Grande parte dos problemas dos entrevistados está relacionada com a falta de conexão

com a internet. Como todos são ‘trabalhadores virtuais’, o trabalho é quase totalmente

dependente de conexão para acontecer. Sem internet não há como participar de reuniões, ter

acesso e enviar documentos e atividades finalizadas. “Porque eu dependo de duas internets

para trabalhar, a minha internet, na minha casa, e a internet do meu escritório.” (G17-V-F-P).

Da mesma forma, para viabilizar o trabalho independente do local onde estejam, muitos dos

softwares utilizados pelos trabalhadores virtuais estão na nuvem, como acontece com os do

G3-N-R-T. Esta solução é essencial para ele e outros trabalhadores pois, o tempo

desconectado, muitas vezes representa um tempo não trabalhado. Por outro lado, ter as

informações na nuvem também pode facilitar a mobilidade, como pontuado pela

G22-SV-R-T, “Então, de qualquer lugar do mundo que eu estiver, mesmo se eu não estiver com o meu

computador, eu consigo acessar.”

O último grupo de eventos de tarefas que foi alterado pelo trabalho virtual diz respeito

a falta de informações relevantes à tarefa. São três os eventos desse grupo: quando há

situações em que não se sabe como lidar; quando falta especificação sobre o responsável pela

tarefa e quando precisa de recursos/informações que estão no escritório.
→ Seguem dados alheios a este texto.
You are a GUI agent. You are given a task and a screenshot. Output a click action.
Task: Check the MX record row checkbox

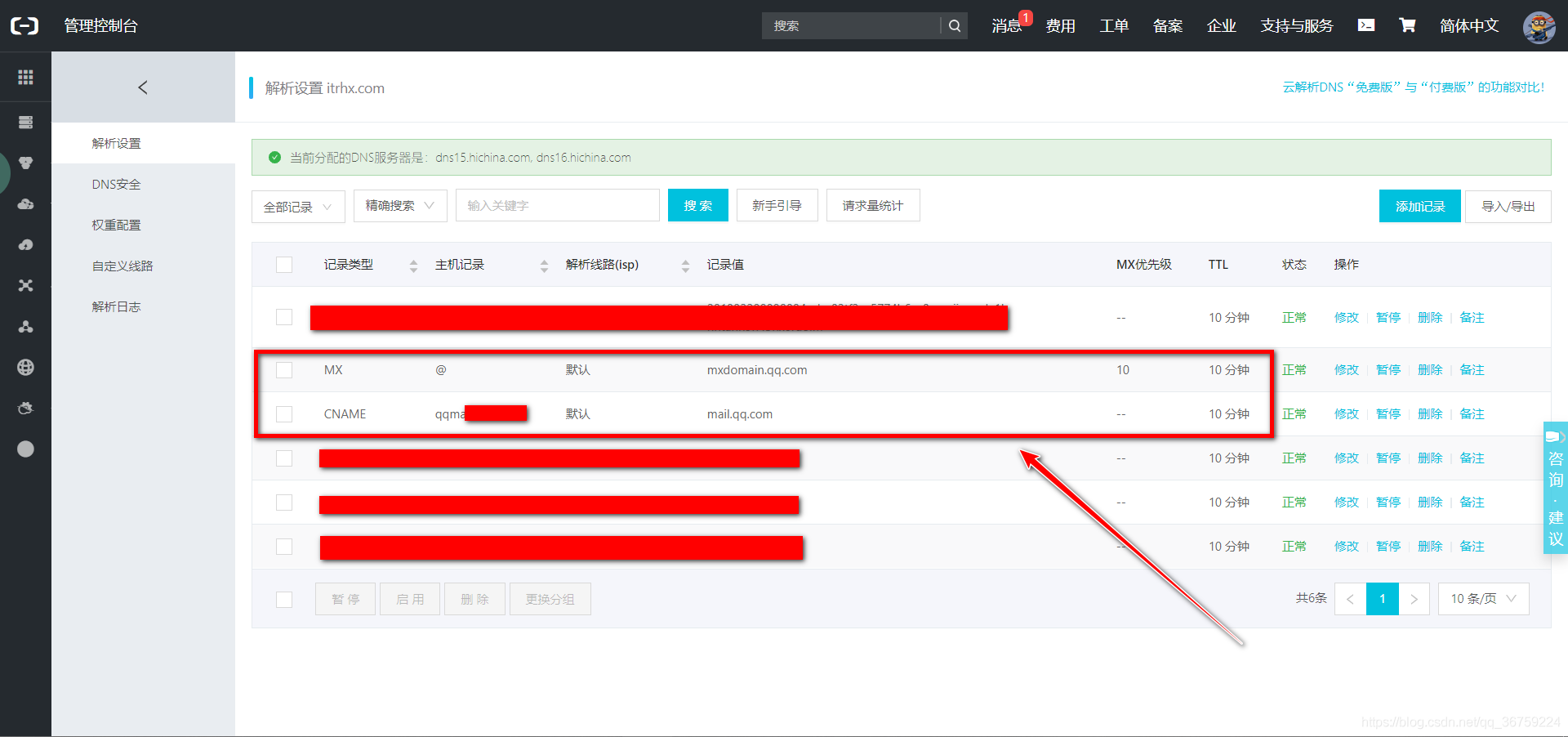tap(283, 369)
Os três casos poderiam não ser considerados eventos em um ambiente de trabalho

presencial pois, ao ter alguma dúvida, muitas vezes, seria só perguntar ao colega do lado, ou

andar pelo escritório até descobrir de quem é a responsabilidade pela atividade, ou quem

possui as informações necessárias à tarefa. Essas situações se alteram profundamente quando

o trabalho é feito em home office e o acesso às demais pessoas depende de uma tecnologia de

apoio. Para a G19-V-F-P, por exemplo, a empresa alterou o processo de tratar as dúvidas,

“Então, a gente tem todo um processo para escalar qualquer assunto que realmente você fique

na dúvida ou alguma coisa assim.” Já a G15-V-F-P possui uma assistente que fica no

escritório, justamente para dar o apoio a ela e sua equipe nas questões burocráticas. Para o

G18-SV-R-T, “por exemplo, questões administrativas, eu tenho um pouco de dificuldade de

obter um retorno rápido dos órgãos centrais a quem eu me reporto.”

Desta forma, são cinco os grupos de eventos de tarefa que foram alterados pelo

trabalho virtual. Eles compreendem a forma e grau de dedicação exigida pelo trabalho

remoto; a forma como se lida com uma grande quantidade de trabalho; as questões que

envolvem as tecnologias e equipamentos, desde a escolha do que pareça ser mais eficiente e

eficaz, até as situações em que há problemas com as tecnologias que prejudiquem o

andamento do trabalho; todas as questões pessoais, que o trabalhador envolvido pelo seu

ambiente familiar não consegue fugir; e, finalmente, os problemas relacionados à falta de

informações relevantes ao desenvolvimento da tarefa, e a forma de buscar essas informações.